Улыбалась она не так часто. Зато у нее было шесть или семь улыбок, в
зависимости от положения и важности человека, которому улыбка
предназначалась. На первую улыбку имели право только монархи. Для Германа
Леви было достаточно третьей или даже четвертой улыбки. В отличие от мужа,
Кезима была антисемиткой убежденной и настоящей (впрочем, она считала
евреями всех неугодных ей людей). Однако, королевский дирижер был
королевский дирижер, и Козима улыбалась сыну Гиссенского раввина той самой
третьей улыбкой, которой через полвека после того, на десятом десятке лет
жизни, улыбалась Адольфу Гитлеру, — она не дожила до прихода фюрера к
власти, поэтому улыбкой No 1 ему верно никогда не улыбалась. Рубинштейн был
человек незначительный, и имел право разве лишь на предпоследнюю улыбку, —
не на самую последнюю потому, что он был все-таки очень предан делу.
III
К обеду приехал Лист. Он только показался в гостиной, поцеловал дочь,
наговорил приятных слов всем. Зятю сказал, что у него необыкновенно свежий,
цветущий вид, — ‘тебе нельзя дать пятидесяти лет!’ — и спросил, очень ли
подвинулся ‘Парсифаль’. Выразил надежду, что Герман Леви скоро даст концерт
в Веймаре, — ‘надо же и нам, веймарцам, показать, что такое настоящий
оркестр’. Рубинштейну сказал, что в последний раз он играл не хуже великого
Антона, — ‘это было незабываемо, просто незабываемо’. Гости понаслышке
знали цену комплиментам Листа. Однако, и Леви, и Рубинштейн вспыхнули от
удовольствия. Очаровав всех, Лист ушел, в сопровождении дочери, в
приготовленную для него комнату. Его черногорский слуга Спиридон понес за
ним маленький потертый чемодан. — В чемодане сутана. Святой отец всегда
возит ее с собой для торжественных случаев, — подмигивая, шепнул Герману
Леви Майстер.
— Кажется, он светский священник, — сказал Леви, слабо улыбаясь.
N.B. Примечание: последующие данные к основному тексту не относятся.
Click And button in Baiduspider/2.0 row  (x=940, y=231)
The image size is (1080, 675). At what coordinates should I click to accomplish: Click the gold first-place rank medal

Лист был аббатом уже давно. Он каждый день рано утром уходил в
церковь, иногда вставал для этого в три часа ночи. Его глубокое благочестие
было общеизвестно. Тем не менее слова ‘святой отец’ действительно
чрезвычайно не подходили к старому красавцу, — несмотря на преклонный
возраст, он еще был очень красив. До конца его жизни все всегда почему-то
забывали, что бывший король виртуозов — духовное лицо. Он и сам как будто
часто об этом забывал. Его густые седые волосы скрывали тонзуру. Он целовал
ручки дамам. Говорили, что Лист за версту замечает красивых женщин. Шепотом
говорили также, что у него теперь в Веймаре роман с одной русской
титулованной дамой. Другой роман — с княгиней Витгенштейн — был известен
всему миру (княгиня терзалась ревностью в Риме). И, наконец, в Будапеште в
Листа пыталась стрелять из револьвера третья титулованная дама, впрочем,
именовавшая себя графиней самовольно, для поэзии.
— Надо бы ему купить новый чемодан. Он теперь беден. Все роздал, как
глупо! — сказал Майстер, качая головой.
Герман Леви улыбнулся еще сдержаннее. Лист, считавшийся с 12-летнего
возраста величайшим пианистом мира, бросил карьеру виртуоза 36 лет от роду
по неизвестной причине, — объяснял, что ‘не хочет себя пережить’. Теперь он
только давал уроки, причем не брал платы даже с богатых учеников. Аббат
действительно роздал все, что у него оставалось. Но Герман Леви знал, что
немалая часть денег, розданных Листом, пошла именно Майстеру, которому Лист
покровительствовал задолго до того, как Вагнер стал его зятем, было бы
деликатнее, если бы поздно разбогатевший Майстер не говорил о бедности
своего тестя. Герман Леви знал также, что Майстер многим обязан Листу и как
композитор. Аббат писал музыку, которую сам Вагнер, не любивший хвалить
собратьев по крайней мере до их кончины, иногда называл божественной
(иногда, впрочем, ругал ужасными словами). Свои музыкальные идеи Лист
раздавал так же щедро, как деньги. Кое-что подарил и зятю. Майстер так и
называл, смеясь, Листа ‘казначейством для воров’.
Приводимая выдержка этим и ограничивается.